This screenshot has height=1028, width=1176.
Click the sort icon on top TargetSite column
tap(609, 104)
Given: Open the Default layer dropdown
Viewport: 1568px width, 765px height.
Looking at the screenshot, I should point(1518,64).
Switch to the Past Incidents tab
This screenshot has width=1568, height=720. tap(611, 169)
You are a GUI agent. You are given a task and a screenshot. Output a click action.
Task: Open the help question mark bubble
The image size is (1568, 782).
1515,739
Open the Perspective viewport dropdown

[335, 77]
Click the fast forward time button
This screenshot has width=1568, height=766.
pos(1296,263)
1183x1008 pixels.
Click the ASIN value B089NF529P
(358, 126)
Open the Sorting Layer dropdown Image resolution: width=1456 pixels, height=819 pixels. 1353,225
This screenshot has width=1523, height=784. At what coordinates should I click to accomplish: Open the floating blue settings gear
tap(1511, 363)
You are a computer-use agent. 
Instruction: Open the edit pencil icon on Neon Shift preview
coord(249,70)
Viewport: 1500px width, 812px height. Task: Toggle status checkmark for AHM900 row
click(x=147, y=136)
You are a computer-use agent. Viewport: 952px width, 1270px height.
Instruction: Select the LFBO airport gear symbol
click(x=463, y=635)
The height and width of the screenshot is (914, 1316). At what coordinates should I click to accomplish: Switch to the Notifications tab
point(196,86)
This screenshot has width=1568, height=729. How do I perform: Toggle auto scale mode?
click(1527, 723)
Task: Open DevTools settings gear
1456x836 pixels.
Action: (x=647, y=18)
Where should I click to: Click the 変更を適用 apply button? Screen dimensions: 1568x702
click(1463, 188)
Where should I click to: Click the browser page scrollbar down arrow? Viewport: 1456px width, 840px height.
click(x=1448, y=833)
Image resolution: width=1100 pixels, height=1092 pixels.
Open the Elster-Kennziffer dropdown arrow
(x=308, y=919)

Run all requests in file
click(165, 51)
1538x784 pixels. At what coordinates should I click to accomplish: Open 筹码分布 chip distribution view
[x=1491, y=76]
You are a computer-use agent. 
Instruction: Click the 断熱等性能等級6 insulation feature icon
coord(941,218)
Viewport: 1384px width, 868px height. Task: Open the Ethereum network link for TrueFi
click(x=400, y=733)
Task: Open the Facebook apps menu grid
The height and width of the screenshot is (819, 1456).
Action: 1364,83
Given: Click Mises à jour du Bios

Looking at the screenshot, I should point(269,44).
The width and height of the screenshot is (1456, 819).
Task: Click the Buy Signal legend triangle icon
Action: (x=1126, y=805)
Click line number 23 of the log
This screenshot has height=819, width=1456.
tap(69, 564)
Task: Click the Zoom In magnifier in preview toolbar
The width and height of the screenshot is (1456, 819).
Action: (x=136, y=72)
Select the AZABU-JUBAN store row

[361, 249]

* **HOW TO COMPLETE THIS TASK**:
The data must be given again in full, exactly as written.

* **SOLUTION TO THIS TASK**:
This screenshot has height=1028, width=1176.
Click the sort icon on top TargetSite column
tap(609, 104)
Given: Open the Default layer dropdown
Viewport: 1568px width, 765px height.
Looking at the screenshot, I should point(1518,64).
Switch to the Past Incidents tab
This screenshot has width=1568, height=720. tap(611, 169)
You are a GUI agent. You are given a task and a screenshot. Output a click action.
Task: Open the help question mark bubble
The image size is (1568, 782).
1515,739
Open the Perspective viewport dropdown

[335, 77]
Click the fast forward time button
This screenshot has width=1568, height=766.
pos(1296,263)
1183x1008 pixels.
Click the ASIN value B089NF529P
(358, 126)
Open the Sorting Layer dropdown Image resolution: width=1456 pixels, height=819 pixels. 1353,225
This screenshot has width=1523, height=784. At what coordinates should I click to accomplish: Open the floating blue settings gear
tap(1511, 363)
You are a computer-use agent. 
Instruction: Open the edit pencil icon on Neon Shift preview
coord(249,70)
Viewport: 1500px width, 812px height. Task: Toggle status checkmark for AHM900 row
click(x=147, y=136)
You are a computer-use agent. Viewport: 952px width, 1270px height.
Instruction: Select the LFBO airport gear symbol
click(x=463, y=635)
The height and width of the screenshot is (914, 1316). At what coordinates should I click to accomplish: Switch to the Notifications tab
point(196,86)
This screenshot has width=1568, height=729. How do I perform: Toggle auto scale mode?
click(1527, 723)
Task: Open DevTools settings gear
1456x836 pixels.
Action: (x=647, y=18)
Where should I click to: Click the 変更を適用 apply button? Screen dimensions: 1568x702
click(1463, 188)
Where should I click to: Click the browser page scrollbar down arrow? Viewport: 1456px width, 840px height.
click(x=1448, y=833)
Image resolution: width=1100 pixels, height=1092 pixels.
Open the Elster-Kennziffer dropdown arrow
(x=308, y=919)

Run all requests in file
click(165, 51)
1538x784 pixels. At what coordinates should I click to accomplish: Open 筹码分布 chip distribution view
[x=1491, y=76]
You are a computer-use agent. 
Instruction: Click the 断熱等性能等級6 insulation feature icon
coord(941,218)
Viewport: 1384px width, 868px height. Task: Open the Ethereum network link for TrueFi
click(x=400, y=733)
Task: Open the Facebook apps menu grid
The height and width of the screenshot is (819, 1456).
Action: 1364,83
Given: Click Mises à jour du Bios

Looking at the screenshot, I should point(269,44).
The width and height of the screenshot is (1456, 819).
Task: Click the Buy Signal legend triangle icon
Action: (x=1126, y=805)
Click line number 23 of the log
This screenshot has height=819, width=1456.
tap(69, 564)
Task: Click the Zoom In magnifier in preview toolbar
The width and height of the screenshot is (1456, 819).
Action: (x=136, y=72)
Select the AZABU-JUBAN store row

[361, 249]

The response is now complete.